It can be interpreted as magic, but in reality it is not. Well, all quantum weirdness can be said to be magic. I'm referring to the part about observer ....

Video was made to imply that act of observation has something to do with it - but it does not. At least no consciousness is involved.

Let's examine regular dual slit experiment and see what is going on. First we need to drop the notion of particle being a little ball. It is not "marble", or mass point or anything. It is in fact a wave. Not simple wave, but rather complex wave. We "see" it as being a particle because it interacts once and localized. But when it moves in space, in between of interactions - it is wave (it is wave even when doing interaction in fact - we only think of it as particle because measurement ends up with quantum of something).

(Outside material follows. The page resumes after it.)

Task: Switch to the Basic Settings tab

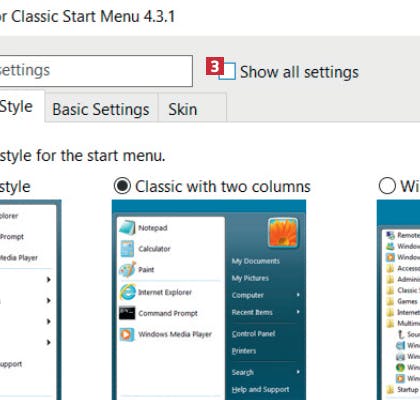Action: (x=101, y=108)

Wave part is rather straight forward, no need to explain that. What about when we "look". Well, act of looking brings in something interesting to the table - decoherence. It is a consequence of entanglement of particle with the environment. Maybe best summarized would be like this:

No measurement case: state of electron going to double slit is superposition of "electron went thru slit one" state and "electron went thru slit two" state. This superposition interferes with itself and produces interference pattern.

Measurement case: state will be somewhat different in this case, it will be: superposition of "electron went thru slit one and was entangled with the environment and path was recorded" with "electron went thru other slit, was not recorded and there was no entanglement with the environment, but we using logic conclude that we know which slit it went thru as 'it must be other case'".  This superposition will not interfere with itself because "state that is entangled with the environment in effect produced "disturbed" wave that is no longer capable of interfering with "regular" wave" (I put quotations because it is somewhat layman explanation of what is going on - almost conceptually right but wrong terminology - easier to understand this way). As electron becomes entangled with the environment - properties of electron and environment become correlated, and environment is rather messy - thermal chaotic motion everywhere, so electron also gets "messy" and is not "pure" wave that can easily interfere with itself.

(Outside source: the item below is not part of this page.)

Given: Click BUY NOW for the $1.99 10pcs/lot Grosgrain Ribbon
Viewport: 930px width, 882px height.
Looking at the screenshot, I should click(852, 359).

Similar thing happens with delayed choice quantum eraser experiment, except we have added layer of complexity. We now have additional entangled photon being produced after the slit - and that photon lands first on detector D0. Now it may appear that what happens after (at D1-D4) determines where entangled photon will land at D0 and that there is some "going back in time, and influencing past events".

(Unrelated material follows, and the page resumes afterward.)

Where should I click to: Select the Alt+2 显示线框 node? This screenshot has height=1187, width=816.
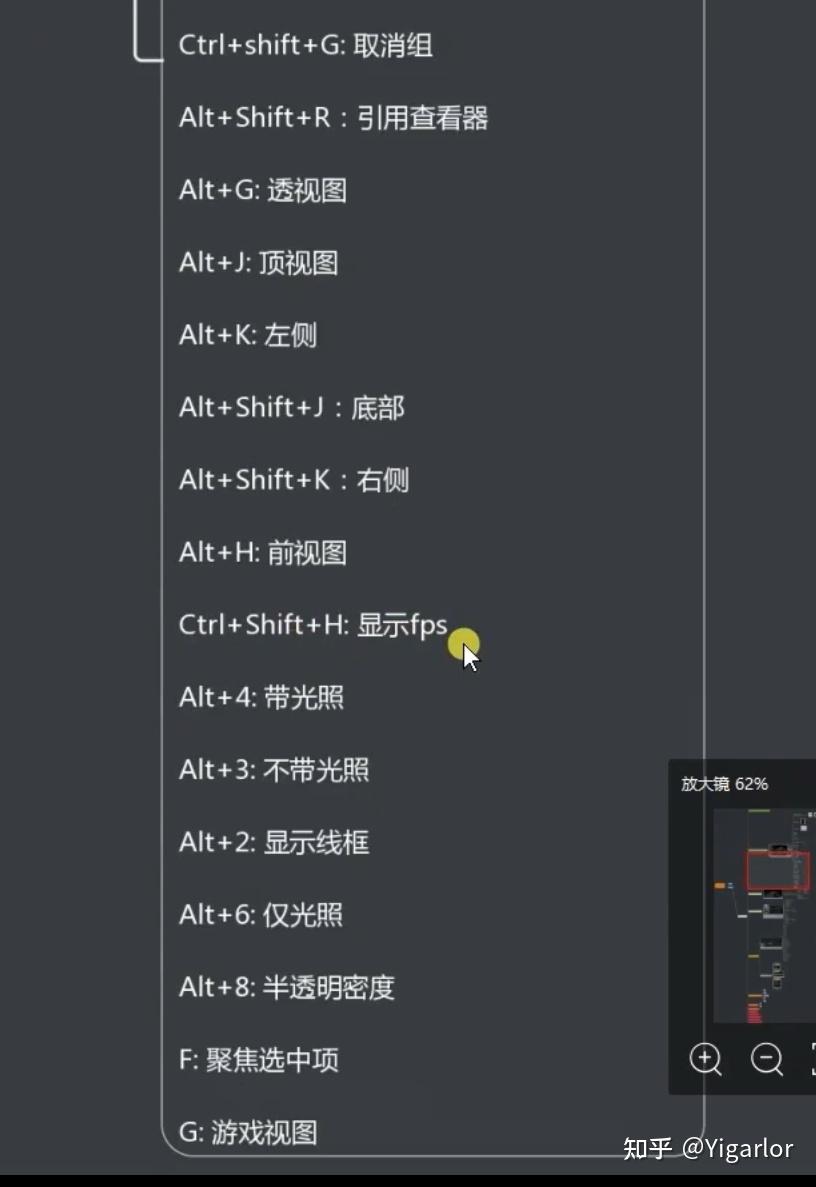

What really happens is that we have single wave function propagating in all paths and probability of detection of photons at certain places is altered whenever complete wave function either does or does no decohere to the environment.

Photon hitting detector D0 will hit it somewhere - and that single hit can't be ascribed neither to interference pattern nor dual lines pattern with 100% certainty. It has certain probability of belonging to either one or the other distribution - this is important thing because we like to conclude that when we do correlation between hits at D0 and D1/2 we get interference patterns at both, and when we correlate hits at D0 with D3/D4 we get dual lines - it must be the case that each photon was exactly in one group or the other group - but this is based only on behavior of ensemble of particles - no reason to think that each photon was distinctly in one group or the other. It is behavior of wave function in a given setup that produces this correlation in hit position probabilities and not photons being distinctly in one group or the other.

No influence of the observer, no future events causing past ones - just a regular wavefunction behaving as it normally does. It is just our wrong conclusions that paint a picture of something magical going on here. There is something magical going on here and that is wavefunction and weirdness of quantum world, so let's focus on that one and stop inventing significance where there is none.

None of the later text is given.